What to work on: Could the lines from the one containing "Impressum (1716, 878)" through the end of the material below be returned exactly, with nothing else?

Provided material:
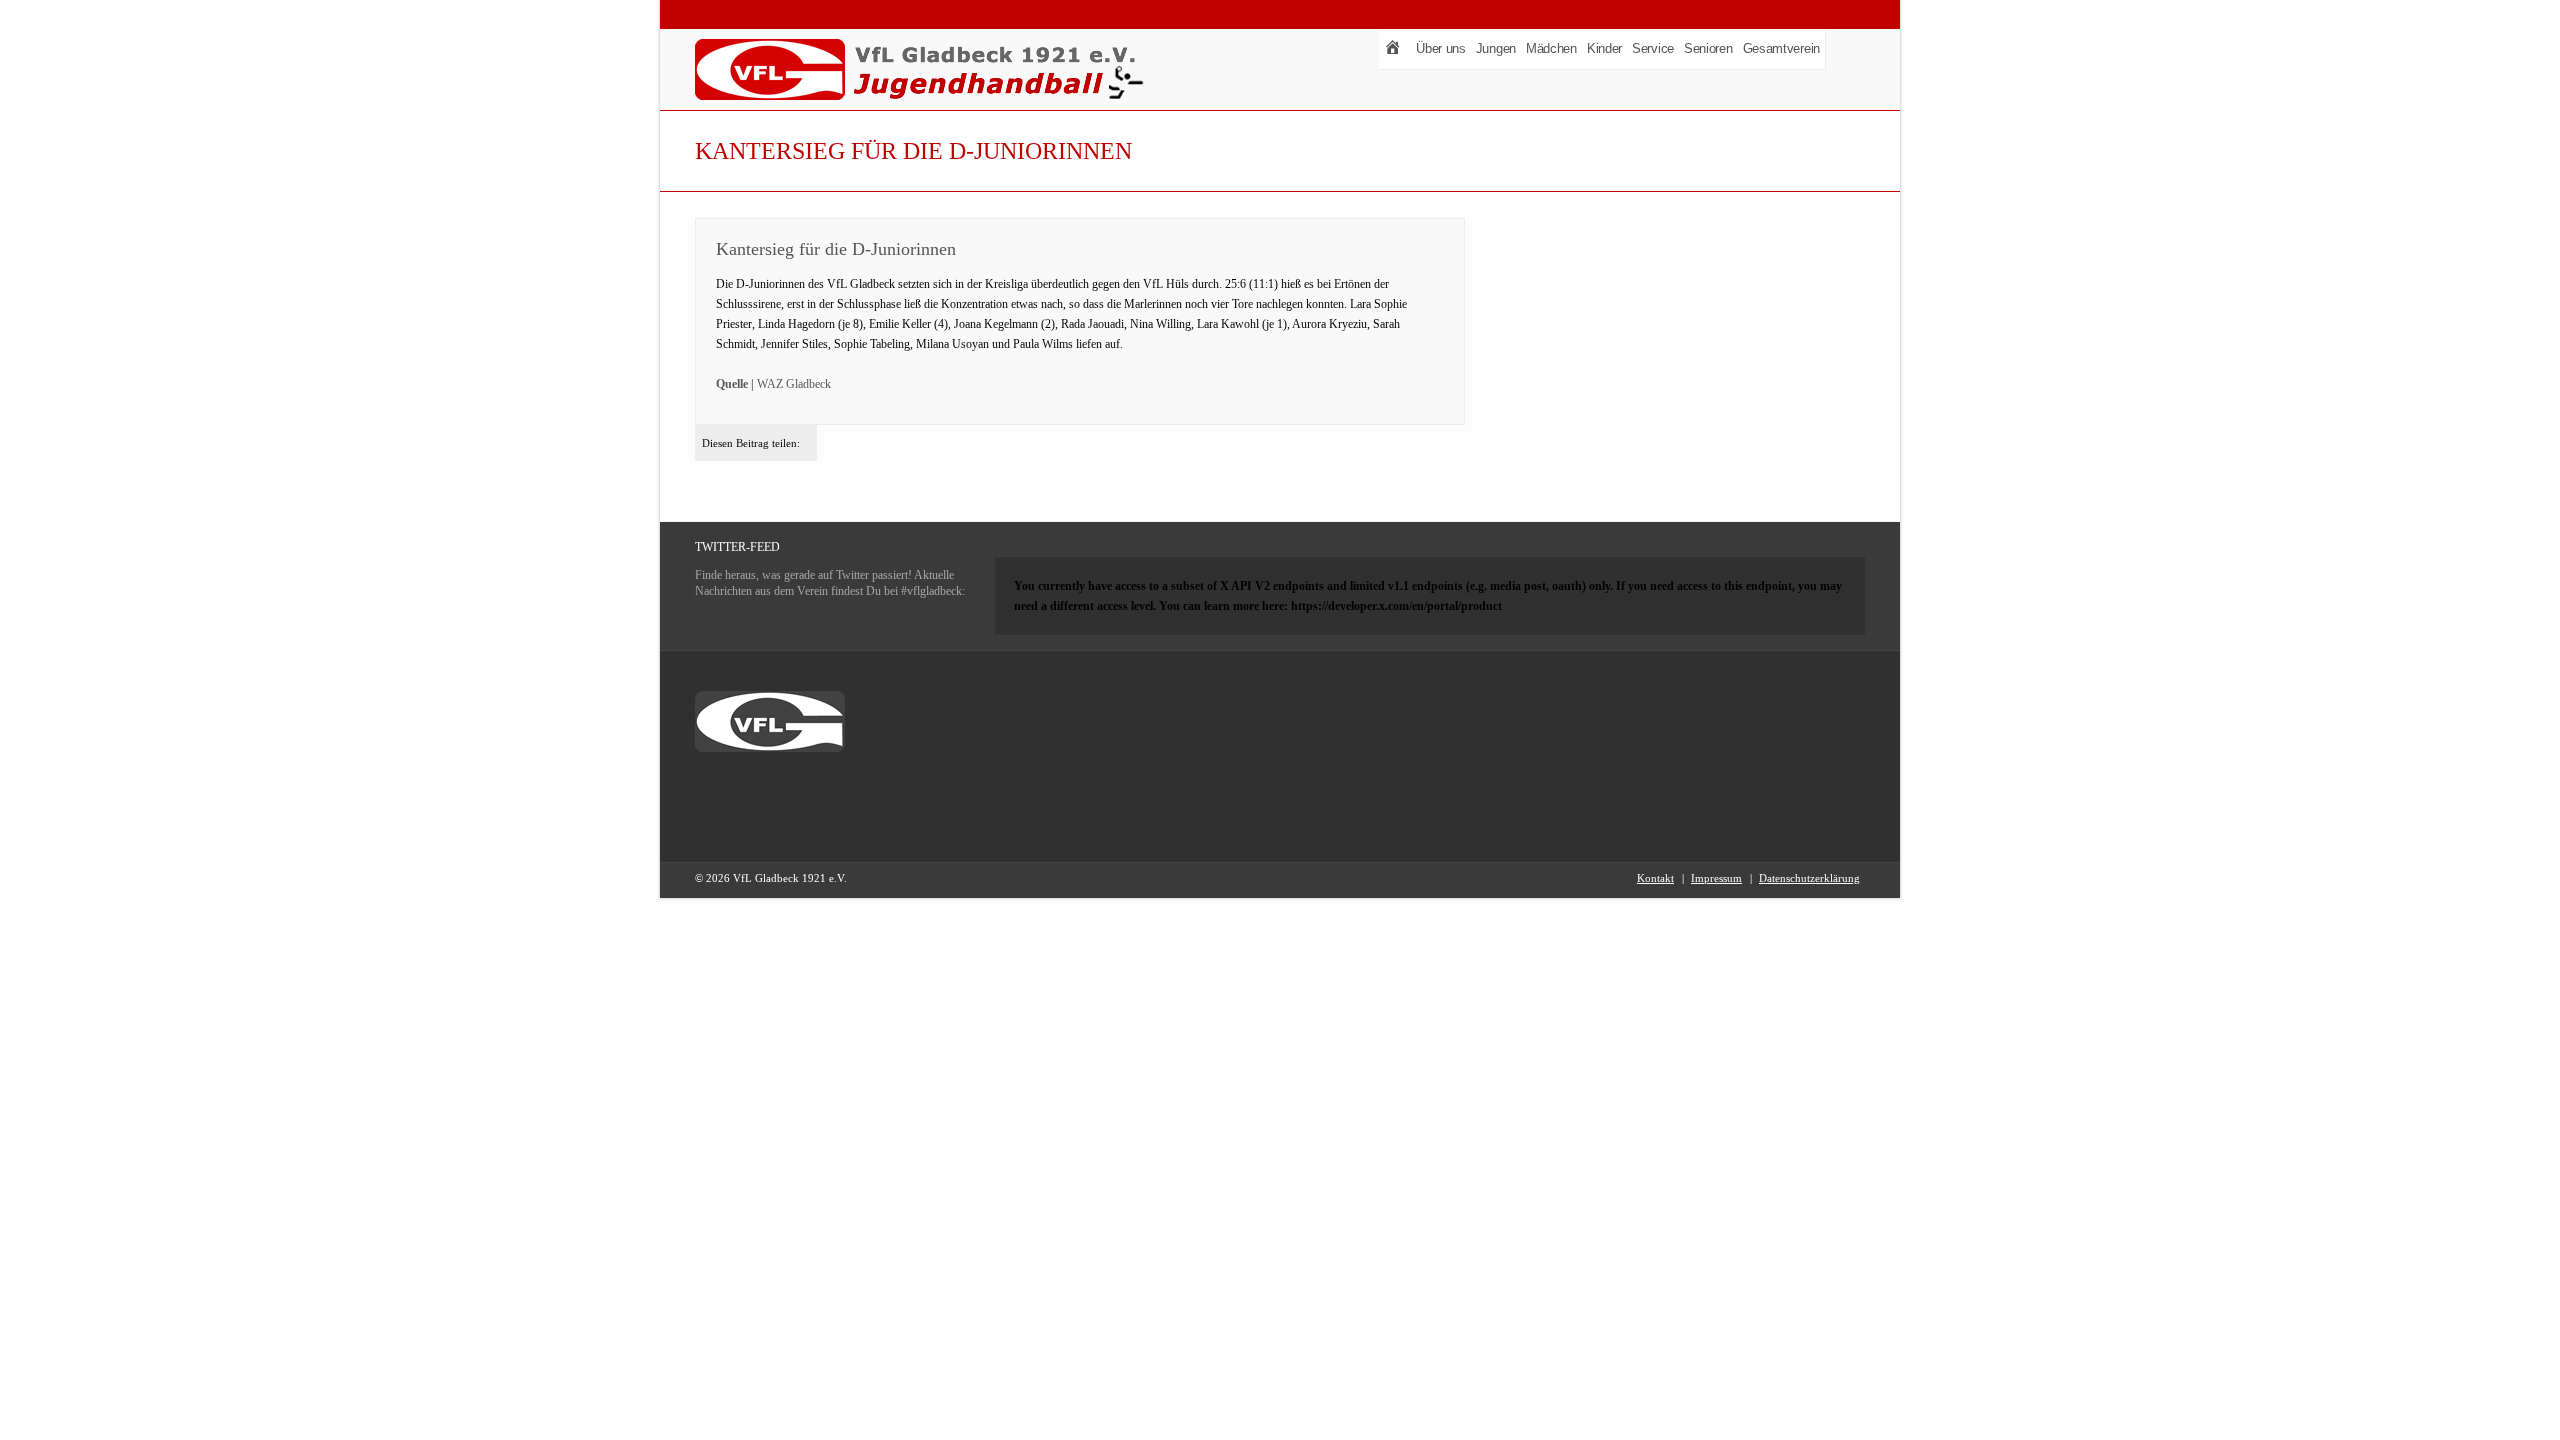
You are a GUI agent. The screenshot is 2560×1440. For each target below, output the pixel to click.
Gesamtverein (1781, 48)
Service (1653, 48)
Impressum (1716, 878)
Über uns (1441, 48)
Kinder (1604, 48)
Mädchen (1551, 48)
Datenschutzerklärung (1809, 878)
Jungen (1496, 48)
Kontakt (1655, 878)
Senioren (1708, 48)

Written answer:
Impressum (1716, 878)
Über uns (1441, 48)
Kinder (1604, 48)
Mädchen (1551, 48)
Datenschutzerklärung (1809, 878)
Jungen (1496, 48)
Kontakt (1655, 878)
Senioren (1708, 48)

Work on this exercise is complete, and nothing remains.